IMF: Bahamian Economy Recovering at “Painfully Slow Pace”
Above: the Bahamas
By the Caribbean Journal staff
The economy of the Bahamas is recovering from the effects of the global financial crisis, but at a “painfully slow pace,” according to the International Monetary Fund, which recently concluded its Article IV consultation with the country.
The fund said economic activity in the Bahamas should recover “more strongly” from 2014 onward, however, as growth solidifies in the United States and with the opening of the Baha Mar resort project.
“Growth performance over the medium term will also depend on success in addressing a number of challenges going forward, including diversifying tourist source markets and the tourism experience and expanding incoming airlift capacity; advancing efforts to close infrastructure bottlenecks and workforce skills shortages; and strengthening non-tourism sectors,” the IMF’s executive directors said in a statement. “Steadfast and timely execution of needed reforms will be crucial.”

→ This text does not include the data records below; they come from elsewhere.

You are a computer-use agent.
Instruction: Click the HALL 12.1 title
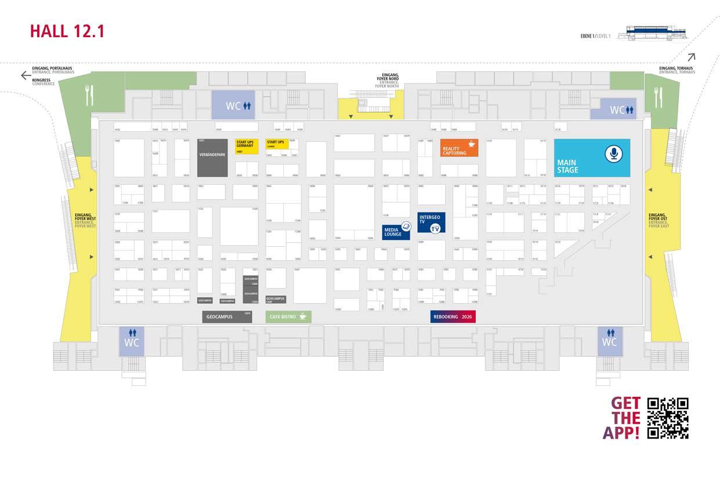pyautogui.click(x=67, y=31)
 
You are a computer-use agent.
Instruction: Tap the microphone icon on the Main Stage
pyautogui.click(x=613, y=154)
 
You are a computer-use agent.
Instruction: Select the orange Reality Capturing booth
pyautogui.click(x=459, y=148)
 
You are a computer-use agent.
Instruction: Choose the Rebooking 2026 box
pyautogui.click(x=453, y=316)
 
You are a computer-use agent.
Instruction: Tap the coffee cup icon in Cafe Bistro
pyautogui.click(x=302, y=317)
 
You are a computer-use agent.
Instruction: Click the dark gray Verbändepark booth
pyautogui.click(x=212, y=158)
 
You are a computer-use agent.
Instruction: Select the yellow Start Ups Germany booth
pyautogui.click(x=247, y=146)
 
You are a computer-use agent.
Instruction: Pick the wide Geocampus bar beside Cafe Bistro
pyautogui.click(x=227, y=317)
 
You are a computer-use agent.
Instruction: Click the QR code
pyautogui.click(x=668, y=418)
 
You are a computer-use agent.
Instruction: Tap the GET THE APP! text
pyautogui.click(x=625, y=418)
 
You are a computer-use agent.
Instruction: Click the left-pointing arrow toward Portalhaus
pyautogui.click(x=26, y=75)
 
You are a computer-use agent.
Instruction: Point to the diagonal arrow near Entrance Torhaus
pyautogui.click(x=691, y=57)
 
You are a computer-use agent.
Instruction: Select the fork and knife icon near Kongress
pyautogui.click(x=89, y=96)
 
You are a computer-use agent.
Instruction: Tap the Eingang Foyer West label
pyautogui.click(x=85, y=220)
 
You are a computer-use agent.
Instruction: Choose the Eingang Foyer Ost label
pyautogui.click(x=659, y=220)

After estimated real GDP growth of 1.9 percent in 2013, the country is projected to see GDP growth of 2.3 percent in 2014 and 2.8 percent in 2015, according to the IMF.
Unemployment in the Bahamas rose to 16.2 percent in mid-2013, the fund said, and while tourist arrivals and expenditures have been “subdued,” “brisk investment and construction for the Baha Mar resort project have helped support economic activity.”
“Rigorous implementation of the authorities’ fiscal consolidation plan is essential to recapturing medium-term budget and debt sustainability,” the Fund said. “The VAT is the cornerstone of the fiscal adjustment program; the authorities should ensure its timely and successful launch. On the spending side, the efforts to reinforce expenditure controls and monitoring should be accelerated, especially as regards goods and services spending and transfers; and reforms to improve the weak financial position of key public corporations and rein in transfers and subsidies should be given high priority.”